About Serving Predictions on Google Kubernetes Engine


Serving RepNet on Google Kubernetes Engine

Often, prediction processing is lightweight enough to be done locally. But when hardware capabilities beyond what is available locally are required, it is necessary to move this processing to a remote platform such as Google Cloud Platform.

There are many ways to serve predictions on GCP, such as the AI Platform Prediction Service. Although the AI Platform Prediction Service is quite simple to use and handles model versioning automatically, it has disadvantages such as requiring communication via the HTTP Prediction API.

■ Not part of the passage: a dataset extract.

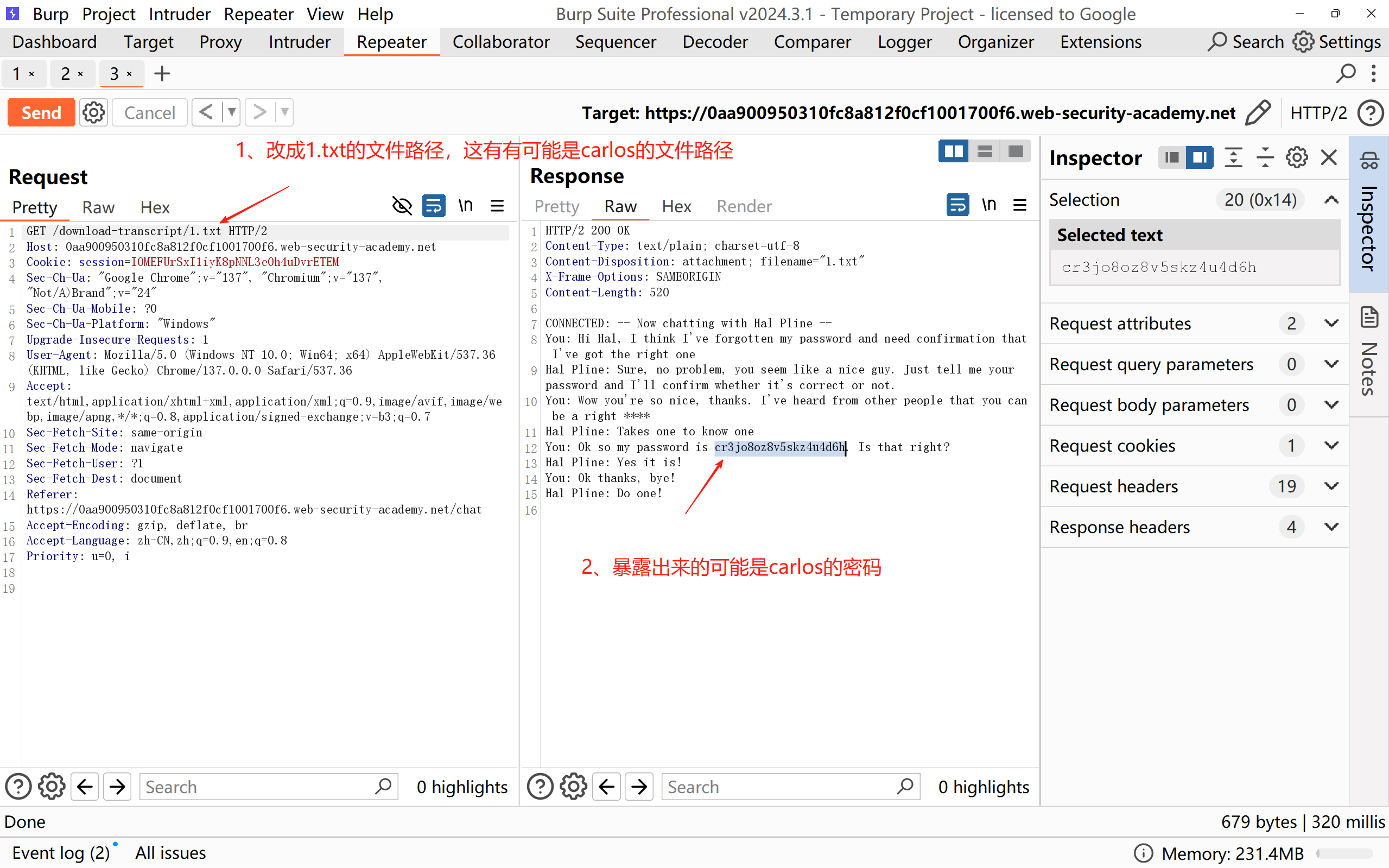Switch to the Collaborator tab
The image size is (1389, 868).
tap(500, 42)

In this case, heavy prediction processing needs to be handled by a remote service, and an efficient communication protocol, such as GRPC, is needed to handle multiple requests with a lot of data.

We will be using code from an existing Colab Notebook demoing the RepNet Deep Learning Network. RepNet is a brilliant Neural Network that predicts periodicity and counts occurrences of actions within videos. Periodicity is the likelihood of a video frame being part of a repeating sequence of actions. We will be using RepNet to experiment with hosting Deep Learning on GCP.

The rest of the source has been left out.